◆ WHAT IS REQUIRED
Only the lines from the one containing "Select the lower-right" through the last line of the data below belong in your answer, copied exactly and without pictures.

Stored items
━━━━━━━━━━

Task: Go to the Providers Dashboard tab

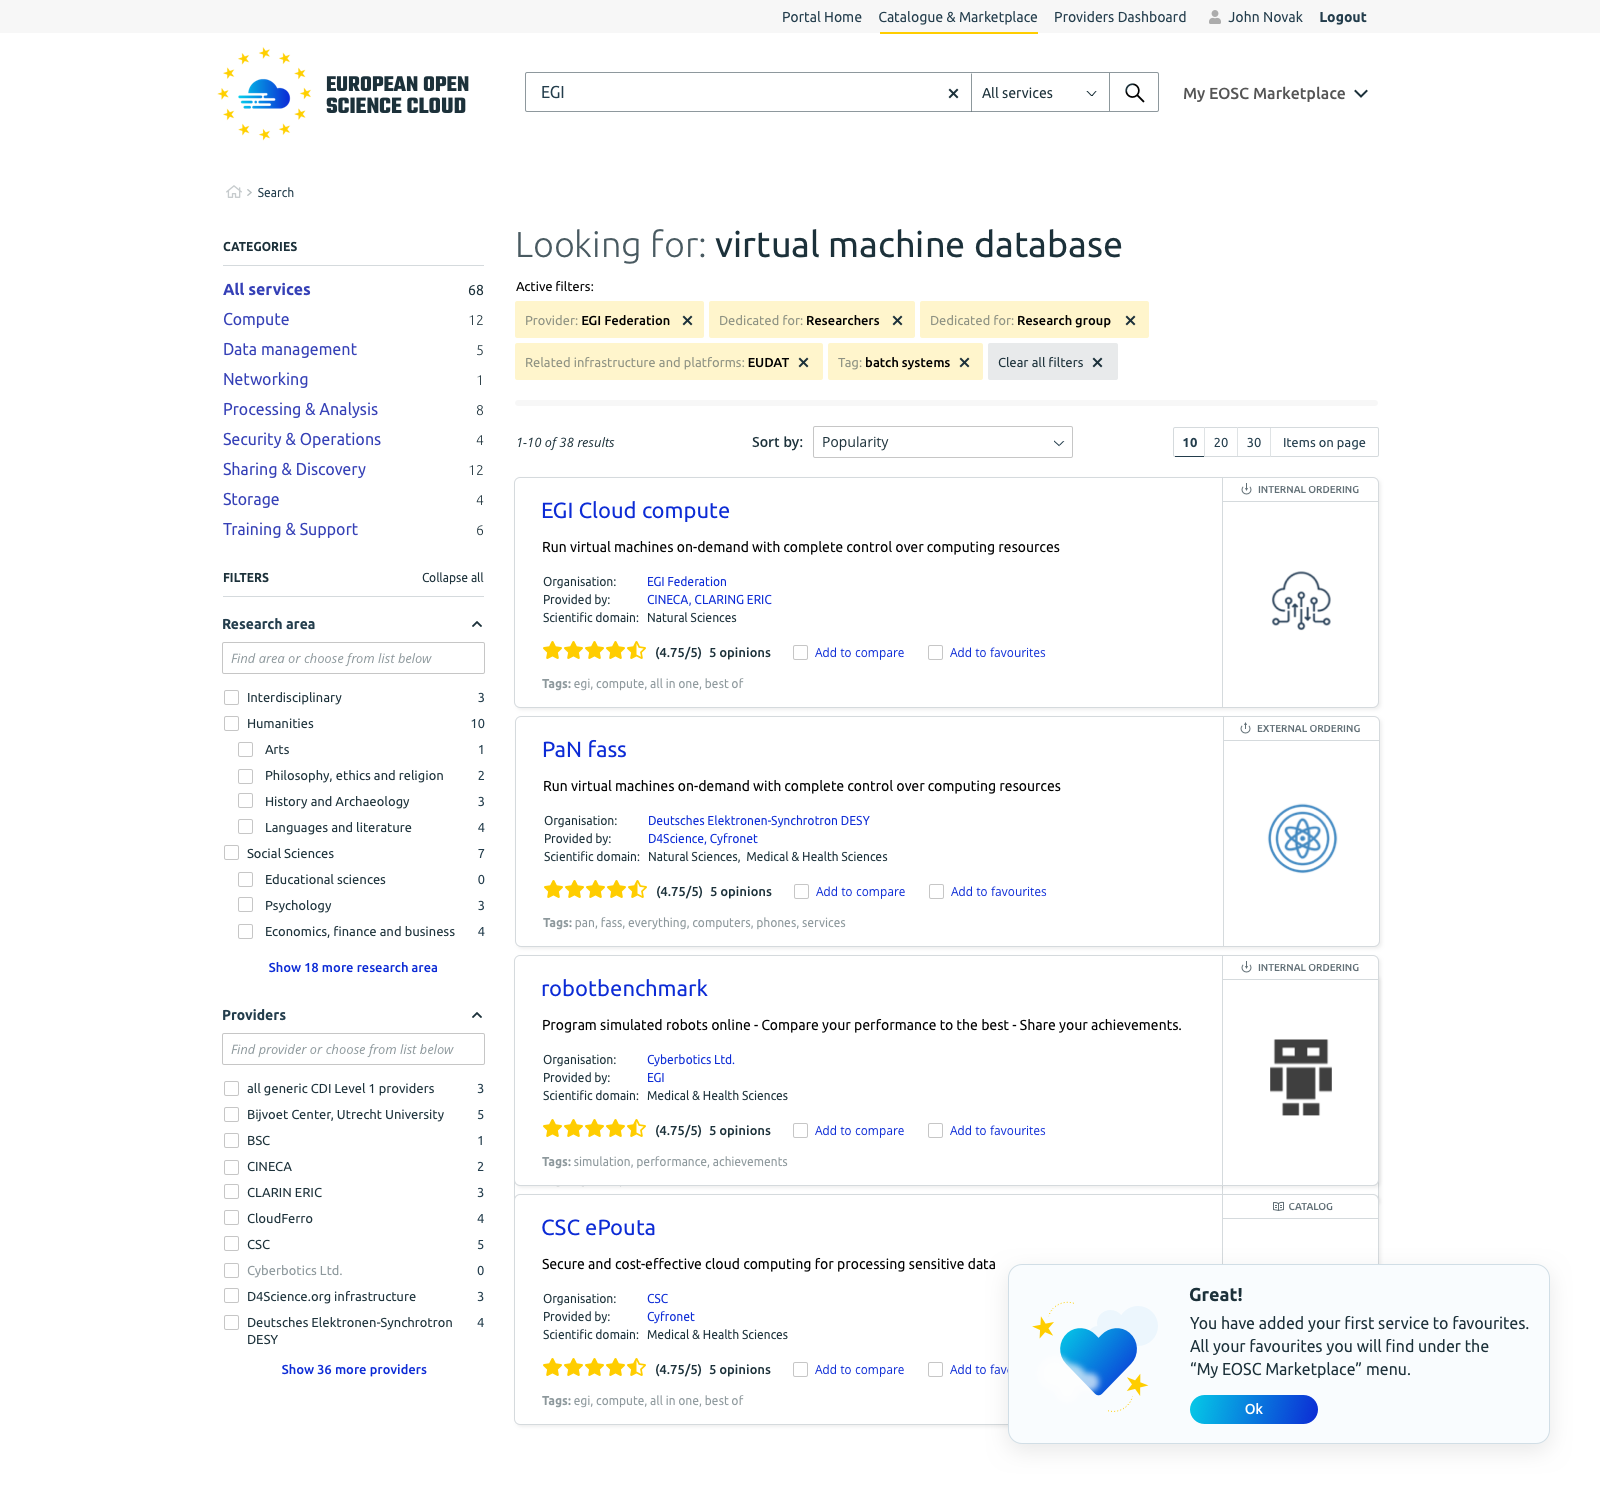Action: pyautogui.click(x=1119, y=17)
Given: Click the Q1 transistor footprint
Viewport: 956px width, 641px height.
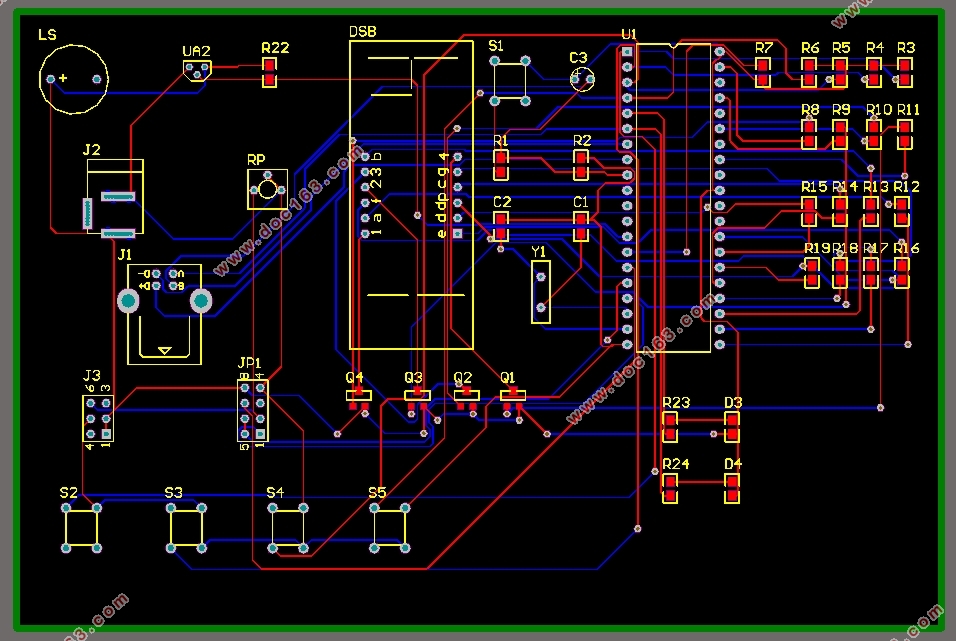Looking at the screenshot, I should click(x=513, y=399).
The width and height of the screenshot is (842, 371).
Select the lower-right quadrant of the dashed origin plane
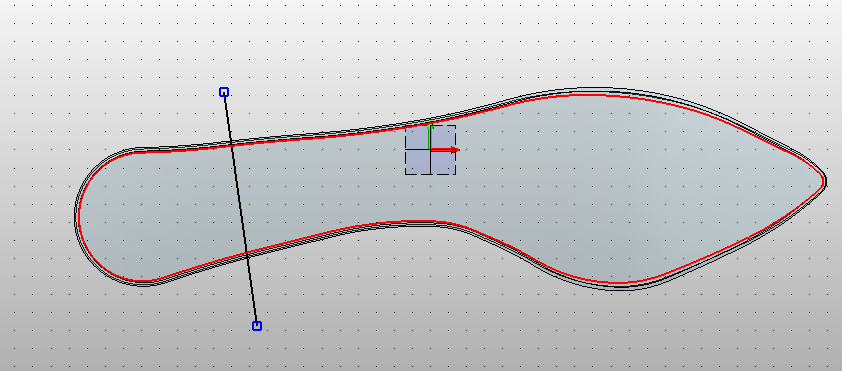point(443,163)
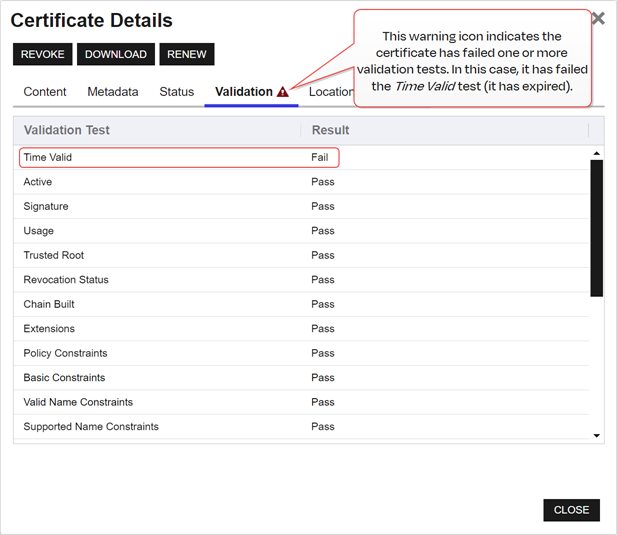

━━━━━━━━━━

◆ RESULT FOR THIS TASK
Select the lower-right quadrant of the dashed origin plane
point(443,163)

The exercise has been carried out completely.